Ven 22 Nov 2013 | di Alberico Cecchini | Editoriale

Ovunque mi giro vedo troppa falsità, superficialità, ingiustizia, sofferenza. Non ci possiamo difendere se rimaniamo da soli. La solitudine è peggio di un male fisico. 

Ma non basta essere uniti, anche i clan mafiosi sono uniti, o le cricche politico-affarisitiche, o certe famiglie soffocanti. Per vivere una vita degna occorre sì uscire dalla solitudine, ma in relazioni di profondo rispetto di tutte le energie della persona. Genitori onnipresenti e ansiosi soffocano le energie migliori dei figli, specie in Italia. La famiglia è meravigliosa, ma spesso è il principale limite di ognuno di noi. Prenderne il meglio, liberandosi da ogni ”appiccicume” non solo è vitale, ma anche sacro. 

Poi occorre staccarci anche da questa (non) cultura materialista e marcia, che, come la radioattività, non si vede e non ha odore, ma ci entra dentro e ci altera nelle cellule e nei neuroni. Questa è la terza guerra mondiale ed è peggio di quella atomica. Un abominio di subdola devastazione interiore. 

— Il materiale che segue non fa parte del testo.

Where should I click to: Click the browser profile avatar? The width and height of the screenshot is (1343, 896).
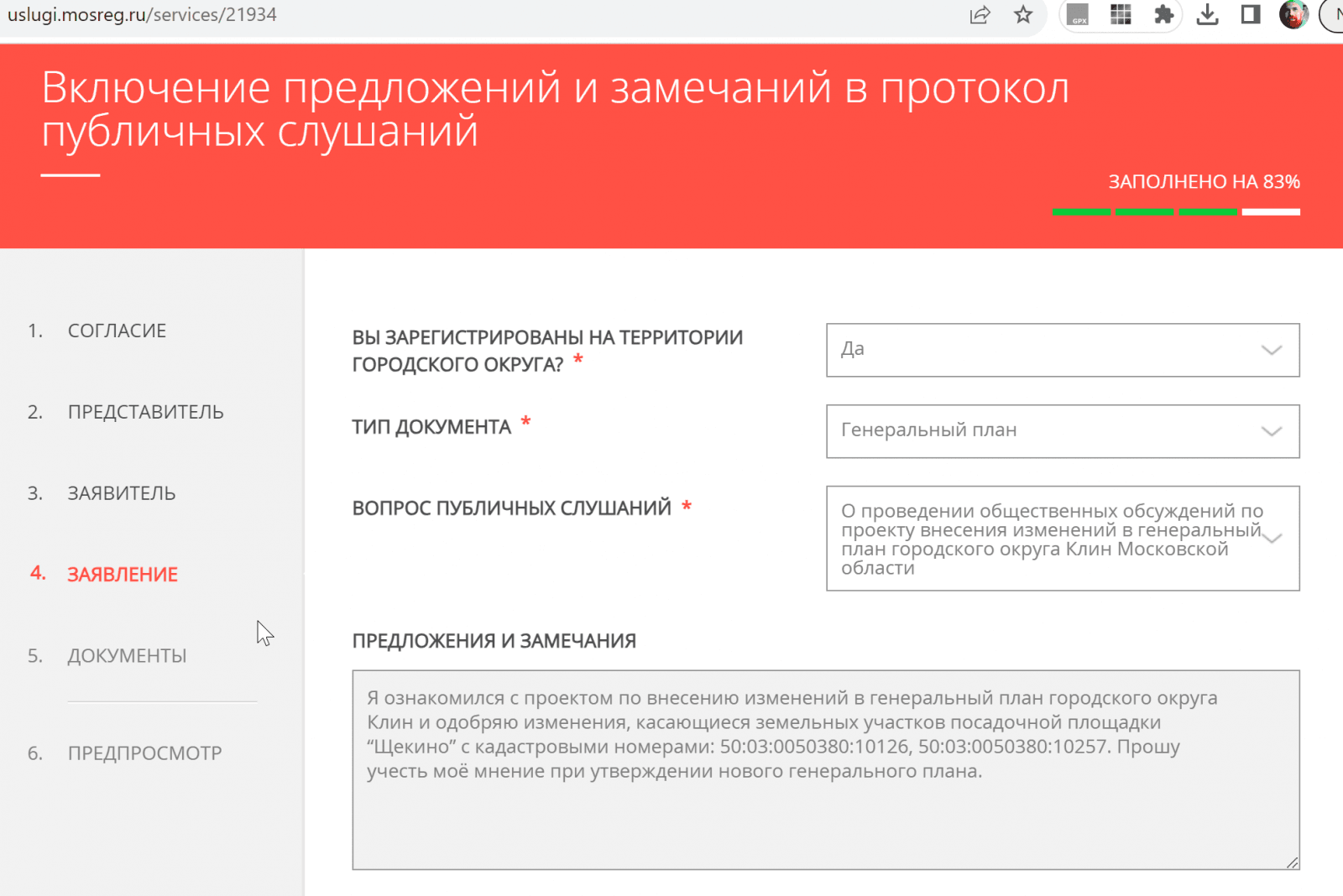[x=1293, y=14]
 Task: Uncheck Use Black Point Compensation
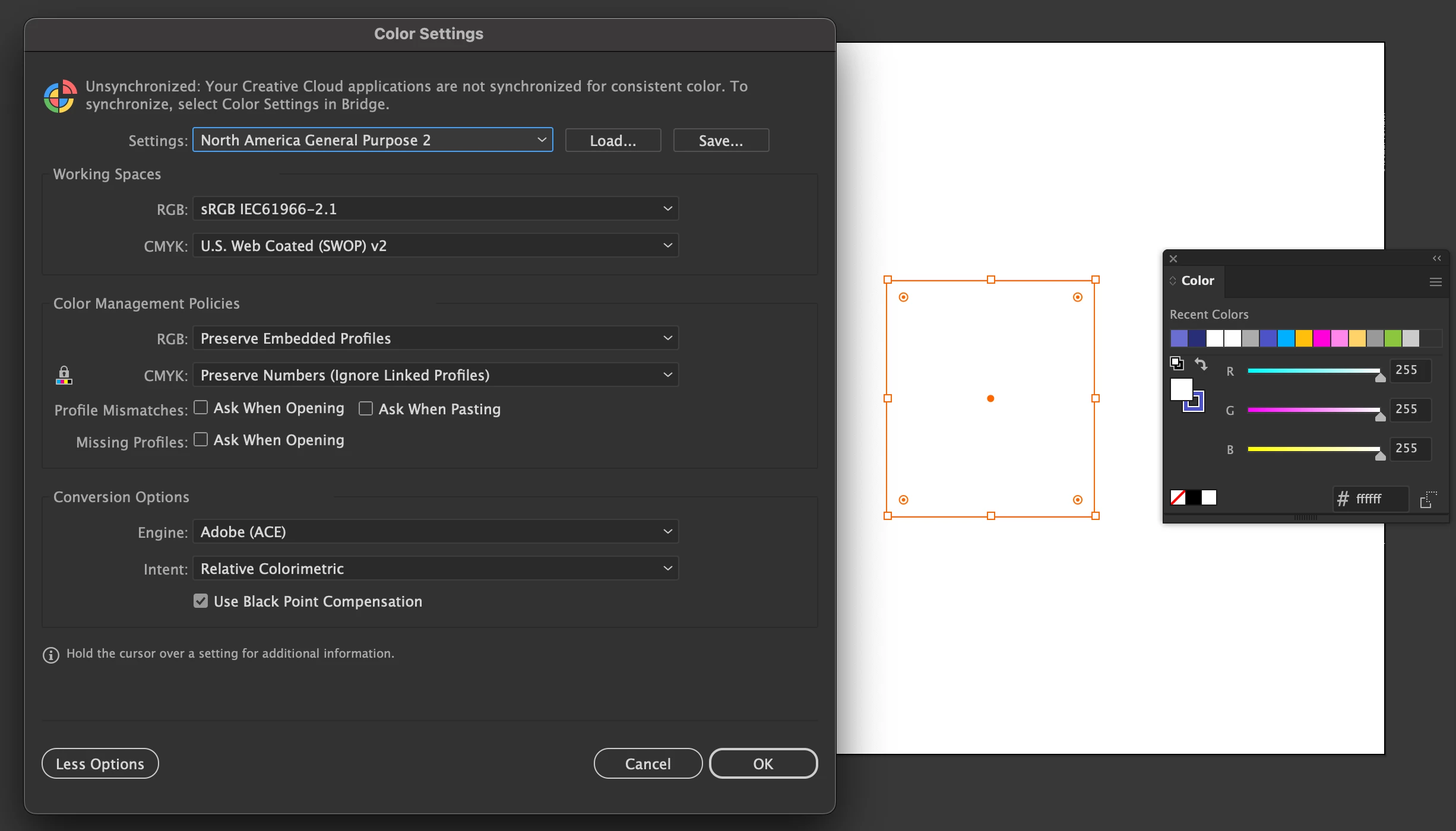click(x=201, y=601)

Poi ci ritroviamo fra baby squillo, femminicidi, depressioni, dipendenze, ecc. Rinchiusi nella gabbia di un’ignoranza diabolica sulla nostra natura e sulle  nostre potenzialità personali. Siamo più forti dei leoni, ma viviamo da pecore, anzi capre. Una mutazione genetica. L'unico antidoto? Direi l'Amore. E non è una parolina, chi lo vive più? A mali estremi, estremi rimedi... probabilmente ci toccherà fare un bagno di umiltà per riscoprirlo. Personalmente. Completamente. Definitivamente.